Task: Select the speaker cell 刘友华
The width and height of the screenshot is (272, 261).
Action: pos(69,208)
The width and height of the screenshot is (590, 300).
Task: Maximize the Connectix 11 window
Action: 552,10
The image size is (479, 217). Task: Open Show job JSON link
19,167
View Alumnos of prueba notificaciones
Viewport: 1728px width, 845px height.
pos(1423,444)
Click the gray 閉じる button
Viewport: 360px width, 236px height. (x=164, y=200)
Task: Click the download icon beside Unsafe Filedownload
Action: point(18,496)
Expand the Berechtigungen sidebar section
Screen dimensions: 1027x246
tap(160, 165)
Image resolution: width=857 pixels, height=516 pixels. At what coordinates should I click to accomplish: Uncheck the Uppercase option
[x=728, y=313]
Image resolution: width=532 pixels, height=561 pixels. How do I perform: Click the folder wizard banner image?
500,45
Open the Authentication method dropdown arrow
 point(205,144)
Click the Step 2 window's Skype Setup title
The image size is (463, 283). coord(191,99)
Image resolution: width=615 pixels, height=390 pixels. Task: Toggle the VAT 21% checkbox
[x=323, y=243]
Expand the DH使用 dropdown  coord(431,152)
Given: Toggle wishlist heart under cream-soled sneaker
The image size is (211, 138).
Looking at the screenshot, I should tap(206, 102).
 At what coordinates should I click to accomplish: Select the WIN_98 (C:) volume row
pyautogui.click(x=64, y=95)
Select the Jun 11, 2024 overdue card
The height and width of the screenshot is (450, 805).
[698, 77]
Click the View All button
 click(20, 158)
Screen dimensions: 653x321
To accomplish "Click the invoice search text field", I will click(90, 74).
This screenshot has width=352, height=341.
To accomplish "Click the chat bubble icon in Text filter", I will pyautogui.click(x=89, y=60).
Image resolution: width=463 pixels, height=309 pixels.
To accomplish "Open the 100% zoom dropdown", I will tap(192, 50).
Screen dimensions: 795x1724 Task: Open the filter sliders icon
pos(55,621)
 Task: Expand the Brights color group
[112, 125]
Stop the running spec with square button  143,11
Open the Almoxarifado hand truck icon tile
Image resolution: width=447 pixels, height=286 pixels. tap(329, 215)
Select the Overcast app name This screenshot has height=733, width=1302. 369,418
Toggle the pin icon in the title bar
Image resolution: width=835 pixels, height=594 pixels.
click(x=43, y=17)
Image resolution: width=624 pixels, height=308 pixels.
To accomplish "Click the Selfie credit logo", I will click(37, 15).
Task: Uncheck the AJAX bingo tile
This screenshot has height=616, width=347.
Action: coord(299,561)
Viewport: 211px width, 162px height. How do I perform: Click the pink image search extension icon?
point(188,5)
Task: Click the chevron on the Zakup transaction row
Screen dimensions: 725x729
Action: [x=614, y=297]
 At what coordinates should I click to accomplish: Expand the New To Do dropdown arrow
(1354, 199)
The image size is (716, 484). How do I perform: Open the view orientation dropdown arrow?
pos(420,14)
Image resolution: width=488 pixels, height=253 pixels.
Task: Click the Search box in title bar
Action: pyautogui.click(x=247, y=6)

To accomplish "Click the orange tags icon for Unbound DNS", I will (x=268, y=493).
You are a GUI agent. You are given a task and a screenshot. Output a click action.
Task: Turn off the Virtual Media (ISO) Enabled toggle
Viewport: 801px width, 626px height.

============================================================

Reproduce every line above, keeping each word exactly as it appears.

◆ SOLVED PROBLEM:
Task: Select the speaker cell 刘友华
The width and height of the screenshot is (272, 261).
Action: pos(69,208)
The width and height of the screenshot is (590, 300).
Task: Maximize the Connectix 11 window
Action: 552,10
The image size is (479, 217). Task: Open Show job JSON link
19,167
View Alumnos of prueba notificaciones
Viewport: 1728px width, 845px height.
pos(1423,444)
Click the gray 閉じる button
Viewport: 360px width, 236px height. (x=164, y=200)
Task: Click the download icon beside Unsafe Filedownload
Action: point(18,496)
Expand the Berechtigungen sidebar section
Screen dimensions: 1027x246
tap(160, 165)
Image resolution: width=857 pixels, height=516 pixels. At what coordinates should I click to accomplish: Uncheck the Uppercase option
[x=728, y=313]
Image resolution: width=532 pixels, height=561 pixels. How do I perform: Click the folder wizard banner image?
500,45
Open the Authentication method dropdown arrow
 point(205,144)
Click the Step 2 window's Skype Setup title
The image size is (463, 283). coord(191,99)
Image resolution: width=615 pixels, height=390 pixels. Task: Toggle the VAT 21% checkbox
[x=323, y=243]
Expand the DH使用 dropdown  coord(431,152)
Given: Toggle wishlist heart under cream-soled sneaker
The image size is (211, 138).
Looking at the screenshot, I should tap(206, 102).
 At what coordinates should I click to accomplish: Select the WIN_98 (C:) volume row
pyautogui.click(x=64, y=95)
Select the Jun 11, 2024 overdue card
The height and width of the screenshot is (450, 805).
[698, 77]
Click the View All button
 click(20, 158)
Screen dimensions: 653x321
To accomplish "Click the invoice search text field", I will click(90, 74).
This screenshot has width=352, height=341.
To accomplish "Click the chat bubble icon in Text filter", I will pyautogui.click(x=89, y=60).
Image resolution: width=463 pixels, height=309 pixels.
To accomplish "Open the 100% zoom dropdown", I will tap(192, 50).
Screen dimensions: 795x1724 Task: Open the filter sliders icon
pos(55,621)
 Task: Expand the Brights color group
[112, 125]
Stop the running spec with square button  143,11
Open the Almoxarifado hand truck icon tile
Image resolution: width=447 pixels, height=286 pixels. tap(329, 215)
Select the Overcast app name This screenshot has height=733, width=1302. 369,418
Toggle the pin icon in the title bar
Image resolution: width=835 pixels, height=594 pixels.
click(x=43, y=17)
Image resolution: width=624 pixels, height=308 pixels.
To accomplish "Click the Selfie credit logo", I will click(37, 15).
Task: Uncheck the AJAX bingo tile
This screenshot has height=616, width=347.
Action: coord(299,561)
Viewport: 211px width, 162px height. How do I perform: Click the pink image search extension icon?
point(188,5)
Task: Click the chevron on the Zakup transaction row
Screen dimensions: 725x729
Action: [x=614, y=297]
 At what coordinates should I click to accomplish: Expand the New To Do dropdown arrow
(1354, 199)
The image size is (716, 484). How do I perform: Open the view orientation dropdown arrow?
pos(420,14)
Image resolution: width=488 pixels, height=253 pixels.
Task: Click the Search box in title bar
Action: pyautogui.click(x=247, y=6)

To accomplish "Click the orange tags icon for Unbound DNS", I will (x=268, y=493).
You are a GUI agent. You are given a task and a screenshot. Output a click action.
Task: Turn off the Virtual Media (ISO) Enabled toggle
Viewport: 801px width, 626px height.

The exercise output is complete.